In a separate interview, Chief Financial Officer Bertrand Badre clarified that the goal is to reduce the bank’s annual costs to $4.6 billion after three years, compared with $5 billion now. That could affect spending on areas from travel to real estate, he said in a phone interview.
“As we do that, we’re going to look at every single position and say: Are the people doing this job really contributing to our mission of ending poverty,” Kim said.
The headcount will be lowered in part through attrition, Badre said.
Kim’s draft strategy suggests lowering costs to strengthen the lender’s finances and the transformation of the bank’s financial model to make it more sustainable, including a “right-sizing exercise” and more selective spending on grants. It also recommends the bank better recoup expenses when providing stand-alone services that aren’t attached to loans.
His comments come as the world’s finance chiefs gather in Washington for the annual meetings of the bank and the International Monetary Fund amid concerns over the U.S. debt ceiling and the Federal Reserve’s plan to scale back stimulus measures.
“I just want to make it clear to policy makers here in Washington, that whatever you do, please think about the impact that this is going to have in developing countries, for women in South Asia who are trying to grow rice, or young people in the Middle East,” Kim said.
He also urged emerging-market economies to carry out necessary “reforms” to reduce the effect of the possible reduction in U.S. stimulus by the Federal Reserve.
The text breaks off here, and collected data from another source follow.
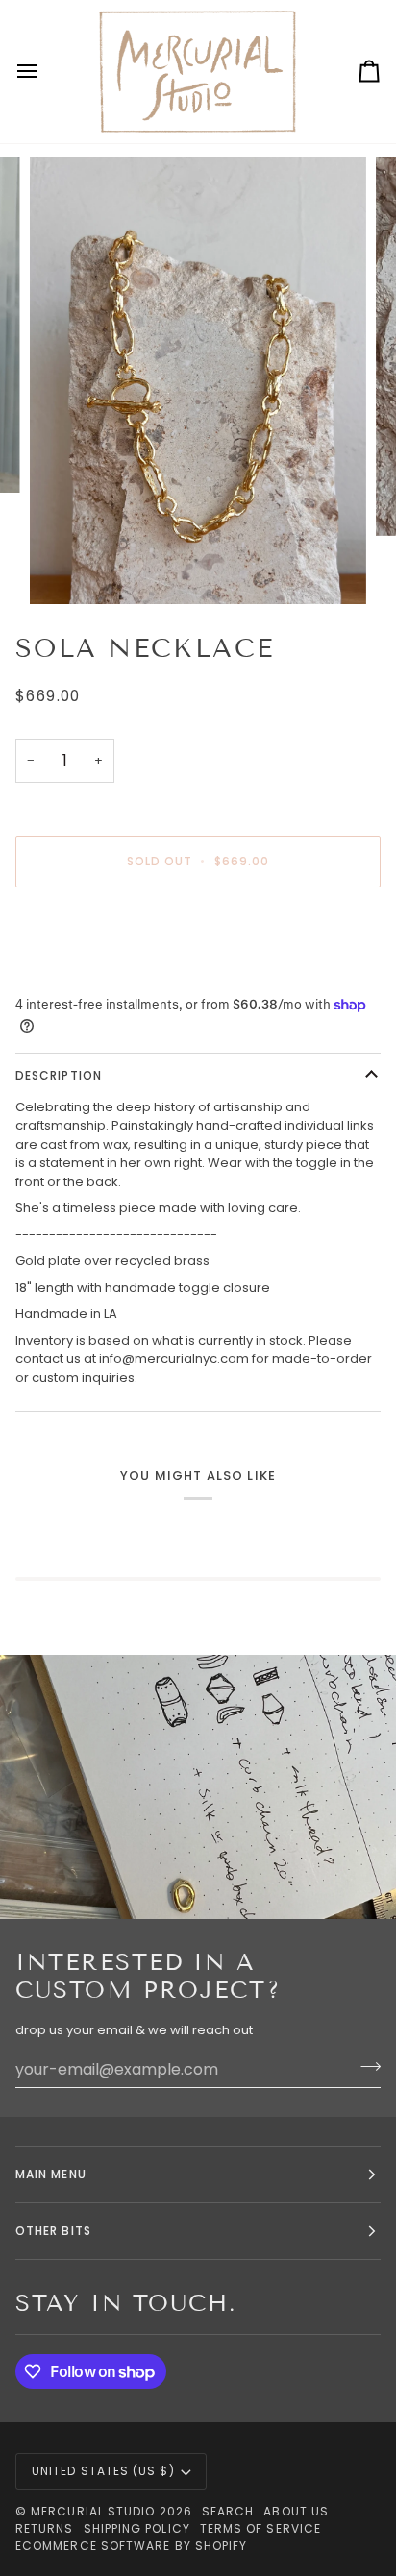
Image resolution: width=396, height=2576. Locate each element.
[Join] (365, 2067)
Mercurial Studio (93, 2511)
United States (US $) (103, 2471)
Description (58, 1075)
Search (228, 2511)
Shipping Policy (137, 2528)
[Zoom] (66, 568)
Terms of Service (260, 2528)
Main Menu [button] (51, 2174)
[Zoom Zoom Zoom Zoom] (198, 380)
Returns (44, 2528)
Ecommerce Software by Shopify (131, 2546)
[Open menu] (44, 71)
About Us (296, 2511)
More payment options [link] (86, 975)
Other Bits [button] (53, 2231)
In a press conference earlier, he said countries have a “two or three months’ window” to implement those.
An increase in interest rates for emerging markets after the Fed first announced plans to cut back its bond purchases revealed “all the weaknesses in the emerging-market economies,” he said. “The message we’ve been sending to the emerging markets is: now is the time to undertake the reforms you’ve been promising.”